Johnson’s save-a-tree-from dog pee campaign started six years ago, prompted, initially, by her dislike of what then was her decrepit tree guard in front of her apartment building. “We wanted to renovate not only the inside, but also the outside,” Johnson said.

She planted her first tree-guard then and kept that pattern going.

With 88 percent of all city blocks surveyed, thus far, the New York City Department of Parks and Recreation’s TreesCount! 2015 program has counted 598,884 trees, said Charles Cochran, 28, street tree census coordinator. TreesCount launched in May 2015.

But, here’s the problem, he added: roughly 86 percent of those trees do not have guards, which, in addition to pet pee, also are a barrier against bad weather and human destruction. You know, like, a guy or gal whose car jumps the curb.

The New York Tree Trust, an arm of the parks department that accepts private donations, installs tree guards.
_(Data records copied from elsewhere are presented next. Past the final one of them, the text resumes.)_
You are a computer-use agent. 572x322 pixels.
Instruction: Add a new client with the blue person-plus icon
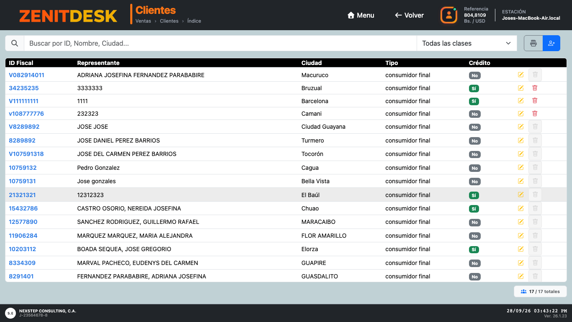click(x=551, y=43)
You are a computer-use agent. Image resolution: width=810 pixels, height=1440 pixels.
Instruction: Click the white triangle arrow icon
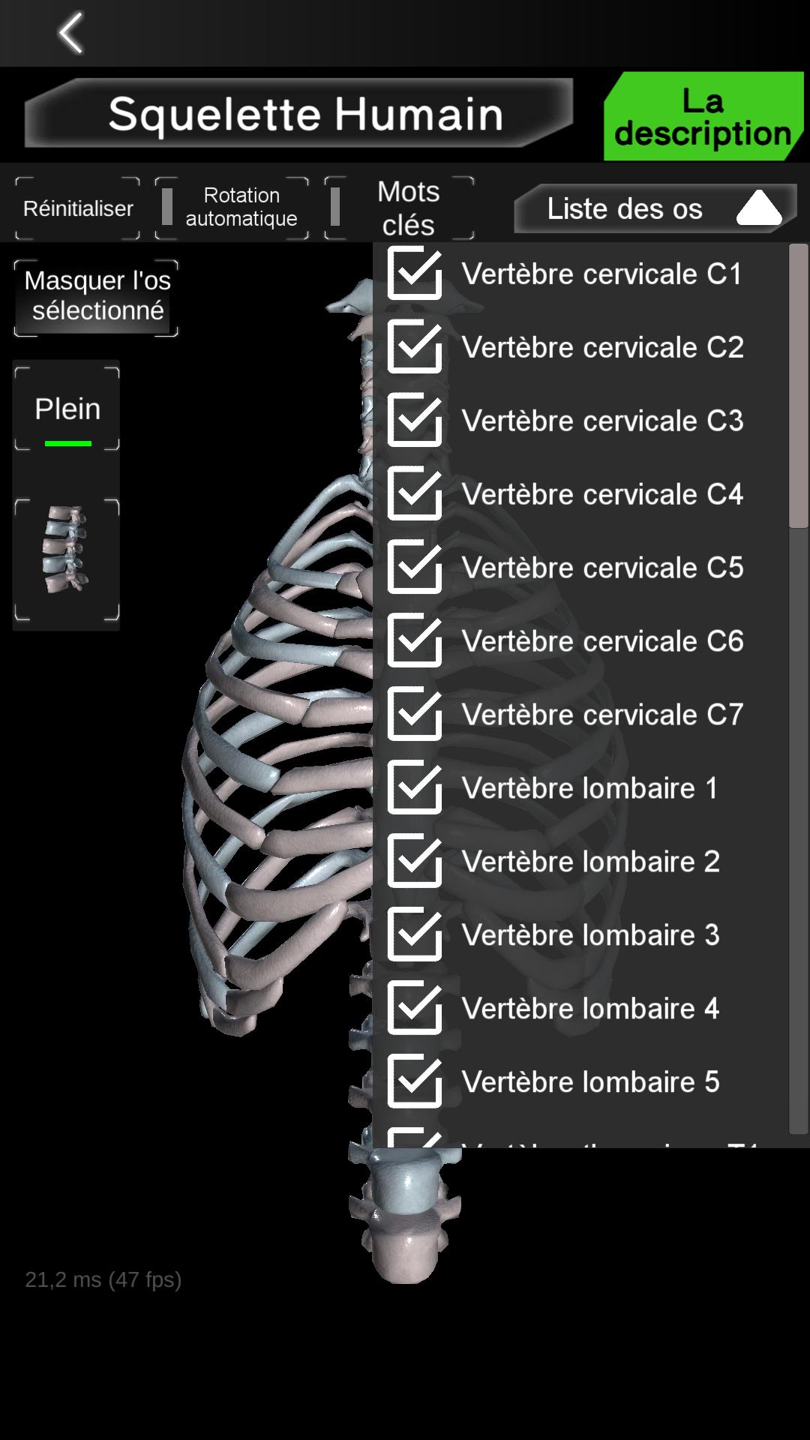click(759, 208)
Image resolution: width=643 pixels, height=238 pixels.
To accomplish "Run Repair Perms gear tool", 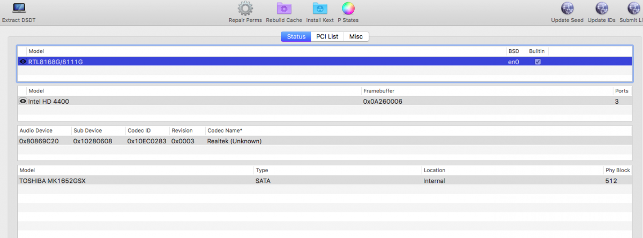I will [x=245, y=9].
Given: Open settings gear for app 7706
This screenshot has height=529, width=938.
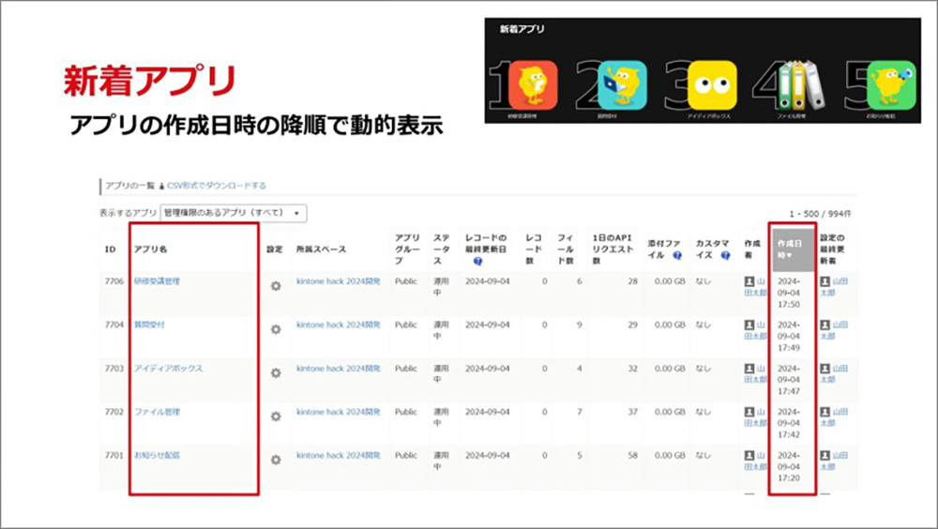Looking at the screenshot, I should tap(275, 285).
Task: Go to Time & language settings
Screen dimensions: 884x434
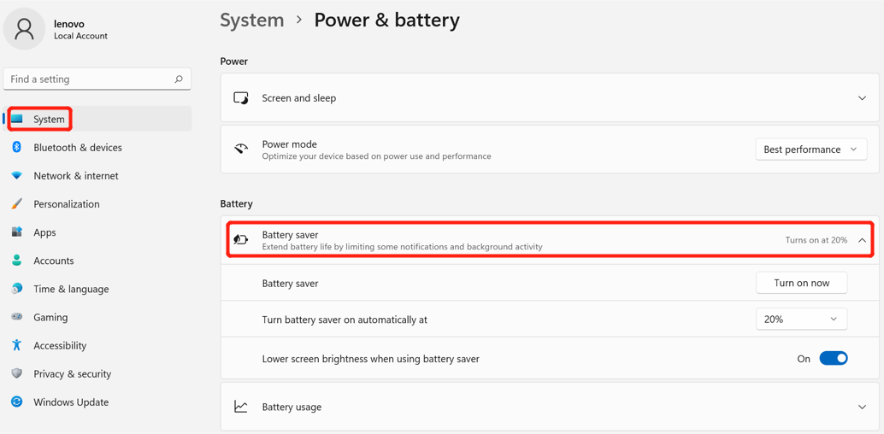Action: (x=71, y=289)
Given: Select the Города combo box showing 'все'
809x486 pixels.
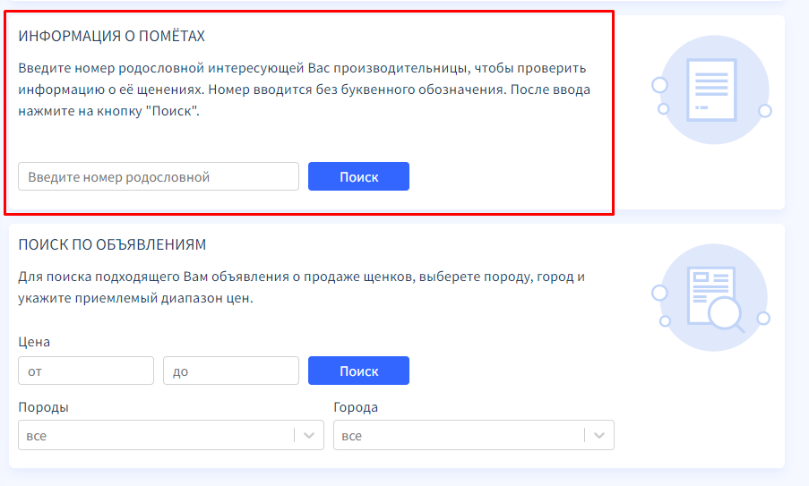Looking at the screenshot, I should click(x=459, y=436).
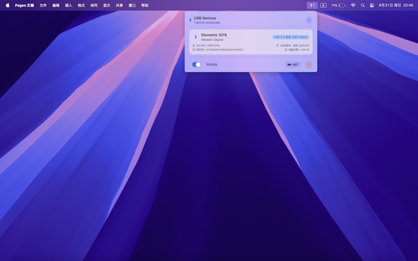Click the date and time 8月31日 display
The width and height of the screenshot is (418, 261).
(396, 5)
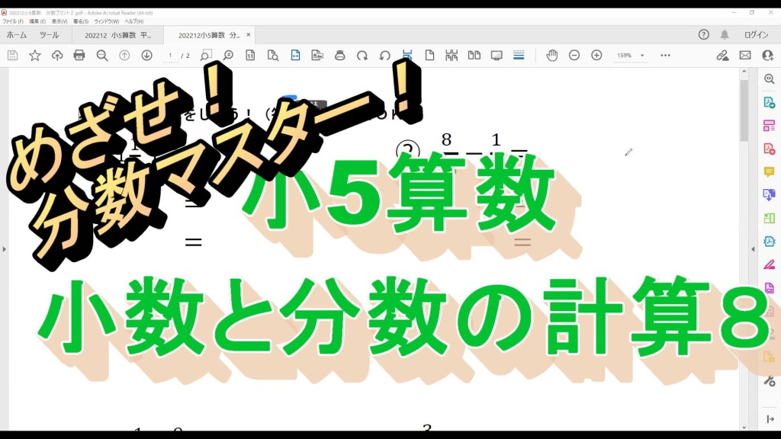Upload file using cloud upload icon
Screen dimensions: 781x439
click(x=57, y=56)
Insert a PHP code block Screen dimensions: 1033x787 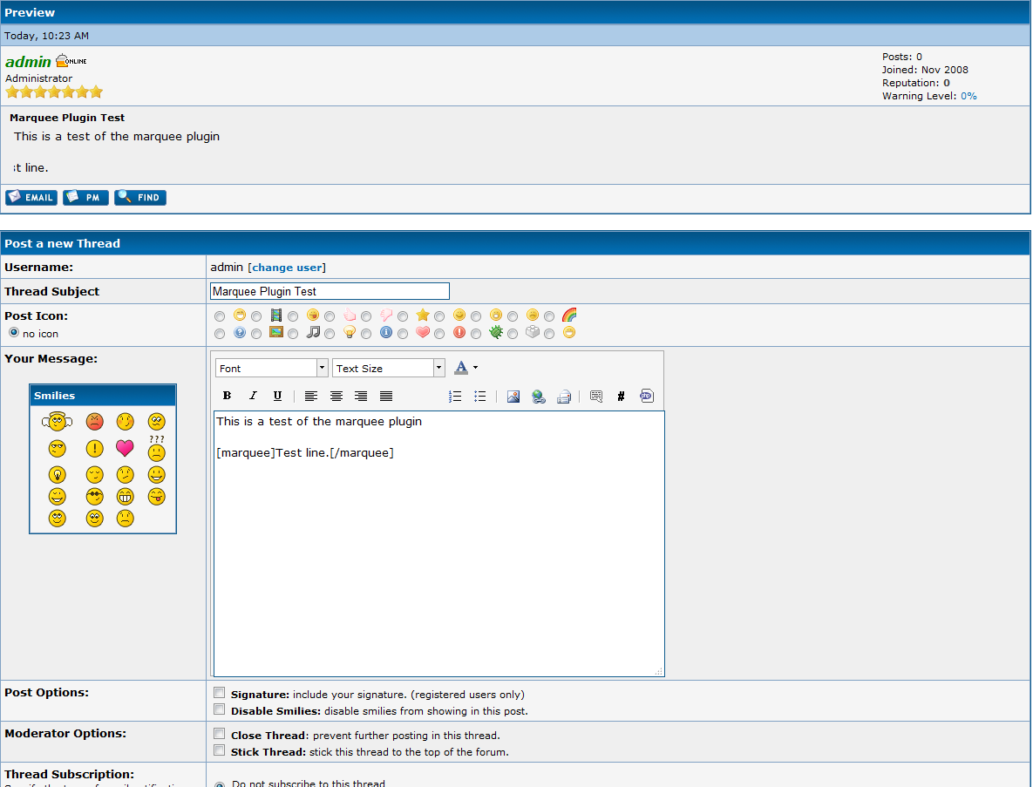point(646,396)
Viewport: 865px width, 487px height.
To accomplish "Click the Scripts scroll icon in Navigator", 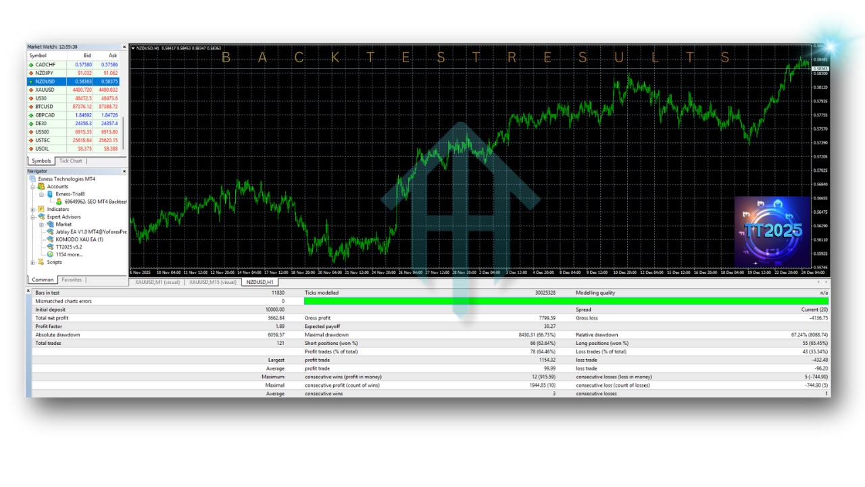I will [x=42, y=262].
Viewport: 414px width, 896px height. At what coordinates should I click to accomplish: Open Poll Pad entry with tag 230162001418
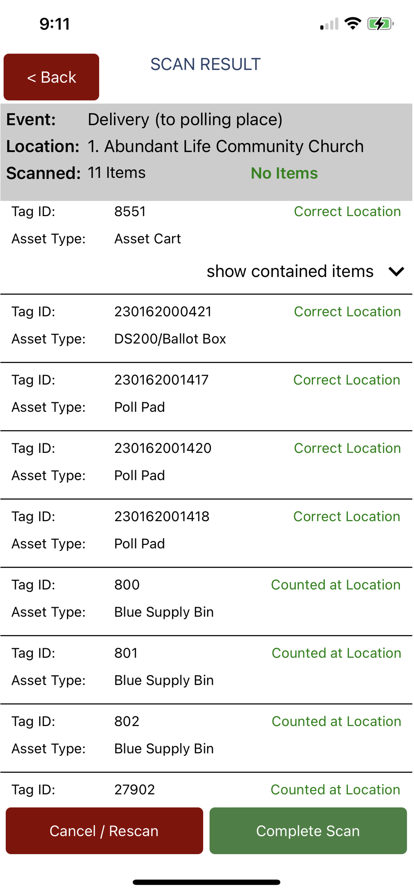[206, 534]
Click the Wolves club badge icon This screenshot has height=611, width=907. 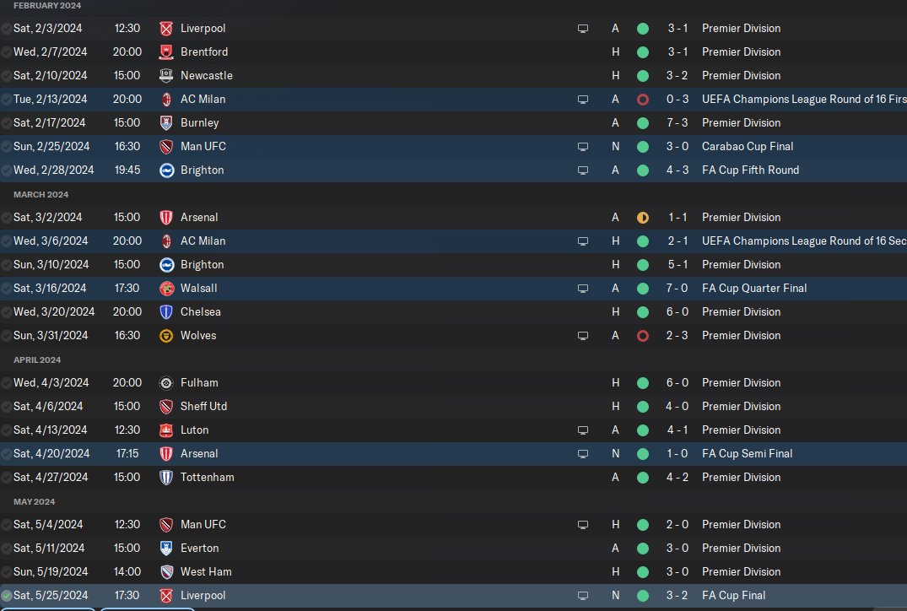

For individuals who want to install them, the process is fairly simple. First, get the city’s required “tree work permit.” “This is to make sure that the tree guard protects pedestrians as well as trees,” Johnson said. Then, buy the guards from any among several outlets selling them.

Note: Some people will disregard a guard altogether.

Believe it or not, some dog owners even purposely pick up their pets and plop them down on ground within the borders of tree guards, Bishop said.

And that’s just teaching bad behavior, Johnson said. For Fido, “it’s just a training issue,” Johnson said.

So, train your dog the right way.

“Trees are a way of fighting a number of simultaneous, urban problems and challenges,” Bishop said. “They remove some pollutants from the air; they help filter and trap them; they absorb and store carbon dioxide … trees shape a city.”

Dog pee, despite what some dog owners and dog walkers believe, does not help trees grow, Bishop and others said.